High-level pipeline: Input (Database + minimal start prompt) → ReAct exploration loop (Reason → Act with SQL/Python → Observe results) repeated many times → Per-turn “message-wise” insights → Decide to stop → Final “trajectory-wise” report → Checklist evaluation (LLM-as-a-Checker) → Scores

🍞 Hook: Imagine you get a locker number and two tools—a key and a flashlight—and a huge building to search. 🥬 The Concept: Minimal start prompt. What it is: A tiny instruction like “Start analyzing patient 12345,” without any detailed questions. How it works: 1) Provide entity ID and basic table descriptions. 2) No goals or hints. 3) The model must choose where to begin. Why it matters: It preserves true autonomy—no hidden objectives. 🍞 Anchor: Being told only “Row 7, seat 12” in a theater and figuring out what matters from there.

🍞 Hook: You know how people think, do, then look at what happened? 🥬 The Concept: ReAct exploration loop. What it is: A cycle of Reason → Act (tool call) → Observe (returned data) repeated across turns. How it works: 1) Reason: write thoughts and next plan. 2) Act: call SQL or Python once per turn. 3) Observe: see rows, stats, or errors. 4) Repeat, building on history. Why it matters: It mimics how analysts work and logs the trace for verification. 🍞 Anchor: A scientist writes a plan, runs an experiment, checks the results, then revises the plan.

🍞 Hook: Tools matter—like using a magnifying glass or a calculator at the right time. 🥬 The Concept: Tool-use with SQL and Python. What it is: The AI can query tables (SQL) and analyze signals or compute (Python). How it works: 1) SQL to select, join, aggregate. 2) Python to process time series, compute trends, or visualize data. 3) Strictly keep reasoning outside the code; code is for pulling/analyzing data. Why it matters: Rich, multi-step analysis needs the right tools. 🍞 Anchor: Checking a patient’s medications (SQL) and then plotting weekly sleep patterns (Python).
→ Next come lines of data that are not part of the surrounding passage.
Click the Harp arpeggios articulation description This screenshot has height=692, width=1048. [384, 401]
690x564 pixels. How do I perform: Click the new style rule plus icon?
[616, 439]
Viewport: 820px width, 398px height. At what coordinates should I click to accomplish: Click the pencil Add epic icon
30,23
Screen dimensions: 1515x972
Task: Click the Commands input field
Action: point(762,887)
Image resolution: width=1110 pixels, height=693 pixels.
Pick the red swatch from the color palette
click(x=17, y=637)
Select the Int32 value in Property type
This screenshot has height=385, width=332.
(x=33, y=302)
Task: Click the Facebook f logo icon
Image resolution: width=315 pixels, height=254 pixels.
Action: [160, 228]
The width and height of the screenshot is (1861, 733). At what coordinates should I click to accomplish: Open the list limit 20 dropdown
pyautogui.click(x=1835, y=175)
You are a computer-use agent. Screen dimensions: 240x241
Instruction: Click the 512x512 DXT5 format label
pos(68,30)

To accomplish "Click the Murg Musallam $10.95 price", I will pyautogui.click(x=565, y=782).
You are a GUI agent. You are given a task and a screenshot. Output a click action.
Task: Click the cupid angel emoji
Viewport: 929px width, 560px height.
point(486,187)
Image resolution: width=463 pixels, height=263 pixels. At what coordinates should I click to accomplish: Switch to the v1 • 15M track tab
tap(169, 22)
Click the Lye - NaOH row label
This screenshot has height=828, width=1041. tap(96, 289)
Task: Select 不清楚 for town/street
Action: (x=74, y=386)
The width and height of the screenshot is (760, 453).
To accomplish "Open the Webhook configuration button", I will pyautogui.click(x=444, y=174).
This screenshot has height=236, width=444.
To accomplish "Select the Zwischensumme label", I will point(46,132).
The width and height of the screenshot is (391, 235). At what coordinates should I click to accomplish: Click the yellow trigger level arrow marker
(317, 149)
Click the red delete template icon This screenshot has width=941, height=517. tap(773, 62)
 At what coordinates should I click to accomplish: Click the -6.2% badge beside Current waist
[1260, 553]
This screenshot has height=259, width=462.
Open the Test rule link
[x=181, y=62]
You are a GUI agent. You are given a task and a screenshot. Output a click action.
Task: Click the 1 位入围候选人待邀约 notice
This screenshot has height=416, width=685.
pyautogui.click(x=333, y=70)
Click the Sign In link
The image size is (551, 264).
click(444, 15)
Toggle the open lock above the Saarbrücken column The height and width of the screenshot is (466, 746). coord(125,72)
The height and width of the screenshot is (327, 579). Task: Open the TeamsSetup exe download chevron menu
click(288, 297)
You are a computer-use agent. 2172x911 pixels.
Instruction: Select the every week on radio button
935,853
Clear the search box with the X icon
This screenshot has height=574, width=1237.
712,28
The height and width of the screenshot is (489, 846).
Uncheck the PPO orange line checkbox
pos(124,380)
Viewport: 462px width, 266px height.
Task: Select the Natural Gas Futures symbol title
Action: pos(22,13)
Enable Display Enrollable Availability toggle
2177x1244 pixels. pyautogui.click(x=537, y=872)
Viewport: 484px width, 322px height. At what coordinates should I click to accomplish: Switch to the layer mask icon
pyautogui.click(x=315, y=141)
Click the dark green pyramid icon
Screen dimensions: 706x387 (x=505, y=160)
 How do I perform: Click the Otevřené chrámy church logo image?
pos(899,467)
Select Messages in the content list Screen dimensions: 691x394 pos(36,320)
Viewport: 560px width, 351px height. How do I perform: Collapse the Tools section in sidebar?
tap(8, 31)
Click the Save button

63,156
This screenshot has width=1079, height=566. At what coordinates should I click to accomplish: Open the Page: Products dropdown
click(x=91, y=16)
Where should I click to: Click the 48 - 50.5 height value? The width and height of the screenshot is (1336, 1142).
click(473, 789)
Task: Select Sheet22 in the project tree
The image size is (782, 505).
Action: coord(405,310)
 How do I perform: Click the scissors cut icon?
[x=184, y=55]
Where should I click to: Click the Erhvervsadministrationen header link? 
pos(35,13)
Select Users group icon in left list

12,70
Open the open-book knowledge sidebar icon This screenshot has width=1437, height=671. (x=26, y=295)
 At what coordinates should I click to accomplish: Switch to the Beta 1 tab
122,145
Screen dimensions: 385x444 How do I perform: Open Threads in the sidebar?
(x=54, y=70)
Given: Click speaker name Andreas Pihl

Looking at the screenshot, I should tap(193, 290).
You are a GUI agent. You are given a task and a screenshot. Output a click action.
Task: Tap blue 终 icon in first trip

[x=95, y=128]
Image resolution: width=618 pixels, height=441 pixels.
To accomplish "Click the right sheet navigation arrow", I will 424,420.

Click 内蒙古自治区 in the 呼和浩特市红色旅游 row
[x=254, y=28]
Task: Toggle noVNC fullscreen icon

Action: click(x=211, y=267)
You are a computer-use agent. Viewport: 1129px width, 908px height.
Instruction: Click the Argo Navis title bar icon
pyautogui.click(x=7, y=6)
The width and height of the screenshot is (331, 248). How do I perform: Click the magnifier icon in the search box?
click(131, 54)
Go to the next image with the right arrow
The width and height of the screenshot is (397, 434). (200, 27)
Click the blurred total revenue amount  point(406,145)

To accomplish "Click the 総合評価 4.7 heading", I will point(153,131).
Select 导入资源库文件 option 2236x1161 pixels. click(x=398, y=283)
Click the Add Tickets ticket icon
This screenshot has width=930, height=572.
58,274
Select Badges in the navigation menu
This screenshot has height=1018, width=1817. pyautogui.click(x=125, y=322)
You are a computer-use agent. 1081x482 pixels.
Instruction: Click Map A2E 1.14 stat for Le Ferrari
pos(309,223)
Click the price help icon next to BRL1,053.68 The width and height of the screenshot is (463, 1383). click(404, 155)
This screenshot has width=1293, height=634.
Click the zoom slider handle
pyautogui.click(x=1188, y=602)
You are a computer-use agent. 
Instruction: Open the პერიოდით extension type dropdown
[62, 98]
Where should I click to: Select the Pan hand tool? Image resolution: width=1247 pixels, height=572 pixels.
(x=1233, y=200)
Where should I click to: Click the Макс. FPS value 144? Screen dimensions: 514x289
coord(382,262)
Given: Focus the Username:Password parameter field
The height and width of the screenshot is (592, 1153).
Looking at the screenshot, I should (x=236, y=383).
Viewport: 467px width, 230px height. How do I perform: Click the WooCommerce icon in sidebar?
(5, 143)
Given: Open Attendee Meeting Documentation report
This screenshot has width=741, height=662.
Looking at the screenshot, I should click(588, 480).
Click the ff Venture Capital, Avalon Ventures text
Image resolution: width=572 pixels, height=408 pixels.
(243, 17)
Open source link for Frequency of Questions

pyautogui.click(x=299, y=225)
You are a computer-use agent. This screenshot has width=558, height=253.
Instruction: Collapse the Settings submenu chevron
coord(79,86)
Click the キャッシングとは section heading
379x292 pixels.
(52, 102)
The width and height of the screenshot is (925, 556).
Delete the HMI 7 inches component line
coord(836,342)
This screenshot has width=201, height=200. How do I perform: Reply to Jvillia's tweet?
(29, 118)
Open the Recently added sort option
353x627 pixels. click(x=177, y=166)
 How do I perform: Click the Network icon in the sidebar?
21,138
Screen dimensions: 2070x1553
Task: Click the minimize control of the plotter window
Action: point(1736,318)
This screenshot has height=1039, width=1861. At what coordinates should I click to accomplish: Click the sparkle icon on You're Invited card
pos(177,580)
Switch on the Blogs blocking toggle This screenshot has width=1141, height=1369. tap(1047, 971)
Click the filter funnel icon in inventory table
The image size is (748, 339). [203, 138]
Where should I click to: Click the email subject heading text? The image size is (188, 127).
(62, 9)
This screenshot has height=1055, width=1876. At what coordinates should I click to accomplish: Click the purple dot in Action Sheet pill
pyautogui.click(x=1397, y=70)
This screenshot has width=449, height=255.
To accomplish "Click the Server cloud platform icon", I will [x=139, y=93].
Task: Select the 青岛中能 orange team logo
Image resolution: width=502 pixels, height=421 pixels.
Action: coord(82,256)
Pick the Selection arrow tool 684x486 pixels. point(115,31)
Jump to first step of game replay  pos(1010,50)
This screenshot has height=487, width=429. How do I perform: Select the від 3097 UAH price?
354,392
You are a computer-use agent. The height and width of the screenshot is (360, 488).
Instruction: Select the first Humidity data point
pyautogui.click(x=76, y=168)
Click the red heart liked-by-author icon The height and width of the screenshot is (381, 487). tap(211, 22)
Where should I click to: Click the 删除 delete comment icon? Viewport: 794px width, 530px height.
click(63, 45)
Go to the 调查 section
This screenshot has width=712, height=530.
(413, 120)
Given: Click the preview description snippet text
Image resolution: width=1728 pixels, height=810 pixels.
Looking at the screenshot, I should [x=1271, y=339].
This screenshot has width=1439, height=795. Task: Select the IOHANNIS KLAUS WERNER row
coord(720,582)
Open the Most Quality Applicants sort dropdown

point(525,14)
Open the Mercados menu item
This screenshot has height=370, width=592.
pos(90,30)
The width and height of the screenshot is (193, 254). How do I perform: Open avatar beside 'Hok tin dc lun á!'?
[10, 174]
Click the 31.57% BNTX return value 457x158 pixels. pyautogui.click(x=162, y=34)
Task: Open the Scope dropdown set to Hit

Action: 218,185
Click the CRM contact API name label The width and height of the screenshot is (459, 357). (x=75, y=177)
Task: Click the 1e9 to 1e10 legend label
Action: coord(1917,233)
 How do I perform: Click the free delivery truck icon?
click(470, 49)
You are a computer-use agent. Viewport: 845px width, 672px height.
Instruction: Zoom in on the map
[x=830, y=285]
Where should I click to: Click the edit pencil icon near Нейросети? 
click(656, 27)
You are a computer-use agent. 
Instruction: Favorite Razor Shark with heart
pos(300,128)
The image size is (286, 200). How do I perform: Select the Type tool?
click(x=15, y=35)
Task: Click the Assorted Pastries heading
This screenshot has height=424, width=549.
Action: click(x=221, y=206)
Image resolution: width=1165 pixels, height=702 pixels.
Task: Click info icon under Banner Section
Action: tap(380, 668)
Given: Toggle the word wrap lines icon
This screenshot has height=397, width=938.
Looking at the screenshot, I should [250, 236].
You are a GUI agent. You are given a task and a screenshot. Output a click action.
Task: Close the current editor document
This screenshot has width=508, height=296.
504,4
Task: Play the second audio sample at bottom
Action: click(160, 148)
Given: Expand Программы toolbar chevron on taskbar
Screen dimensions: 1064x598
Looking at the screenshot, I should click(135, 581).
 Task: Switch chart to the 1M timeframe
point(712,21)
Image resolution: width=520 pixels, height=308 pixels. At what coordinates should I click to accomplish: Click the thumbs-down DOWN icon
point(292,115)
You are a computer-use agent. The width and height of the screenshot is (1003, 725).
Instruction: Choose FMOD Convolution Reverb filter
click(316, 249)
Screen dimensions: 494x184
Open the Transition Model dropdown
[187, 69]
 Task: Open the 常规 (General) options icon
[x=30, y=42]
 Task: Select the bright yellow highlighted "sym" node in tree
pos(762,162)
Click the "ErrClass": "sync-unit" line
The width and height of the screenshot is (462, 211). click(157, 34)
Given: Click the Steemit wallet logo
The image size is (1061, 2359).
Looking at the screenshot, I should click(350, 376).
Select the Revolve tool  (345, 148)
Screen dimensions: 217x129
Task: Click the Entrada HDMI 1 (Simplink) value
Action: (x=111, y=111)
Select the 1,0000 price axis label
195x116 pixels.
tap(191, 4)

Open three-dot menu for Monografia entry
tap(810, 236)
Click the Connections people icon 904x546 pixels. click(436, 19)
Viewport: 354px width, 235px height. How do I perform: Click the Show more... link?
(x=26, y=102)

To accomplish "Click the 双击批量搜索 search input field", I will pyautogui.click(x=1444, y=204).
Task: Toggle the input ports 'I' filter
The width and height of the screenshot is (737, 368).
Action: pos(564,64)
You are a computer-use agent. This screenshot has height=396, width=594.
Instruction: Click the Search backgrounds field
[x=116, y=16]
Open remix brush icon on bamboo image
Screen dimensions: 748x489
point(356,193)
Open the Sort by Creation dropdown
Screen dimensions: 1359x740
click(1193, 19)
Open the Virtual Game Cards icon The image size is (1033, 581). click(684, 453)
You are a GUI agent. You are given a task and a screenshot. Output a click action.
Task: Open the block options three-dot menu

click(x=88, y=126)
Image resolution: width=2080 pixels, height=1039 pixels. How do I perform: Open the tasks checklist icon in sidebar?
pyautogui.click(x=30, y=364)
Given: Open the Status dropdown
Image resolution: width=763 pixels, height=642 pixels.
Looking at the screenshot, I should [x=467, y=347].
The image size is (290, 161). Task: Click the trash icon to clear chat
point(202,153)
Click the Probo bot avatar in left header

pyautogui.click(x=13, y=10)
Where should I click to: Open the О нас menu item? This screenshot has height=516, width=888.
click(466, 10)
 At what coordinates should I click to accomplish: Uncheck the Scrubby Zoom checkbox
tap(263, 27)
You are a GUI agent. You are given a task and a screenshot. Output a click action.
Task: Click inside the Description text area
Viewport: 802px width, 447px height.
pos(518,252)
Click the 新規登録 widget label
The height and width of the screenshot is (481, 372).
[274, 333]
🍞 Hook: Sometimes a step gives gold; sometimes, nothing. 🥬 The Concept: Message-wise insights (per turn). What it is: A short sentence or two explaining what the latest action discovered; or “NO INSIGHT” if it didn’t help. How it works: 1) After each observe, write a concise insight tied to that step’s reason. 2) Skip if only listing metadata or if the call failed. Why it matters: Separates useful steps from filler and shows progress. 🍞 Anchor: “This query confirms the patient took warfarin during dialysis weeks.”

🍞 Hook: Endings matter—you have to know when the story is complete. 🥬 The Concept: Self-termination + trajectory-wise report. What it is: The model decides when to stop and writes a comprehensive final report. How it works: 1) Monitor coverage and confidence. 2) If more digging won’t add much, emit FINISH:. 3) Summarize key findings across all steps. Why it matters: Avoids endless wandering and ensures a coherent conclusion. 🍞 Anchor: “FINISH: Based on 30 turns, here is the patient’s full care timeline, procedures, and medications.”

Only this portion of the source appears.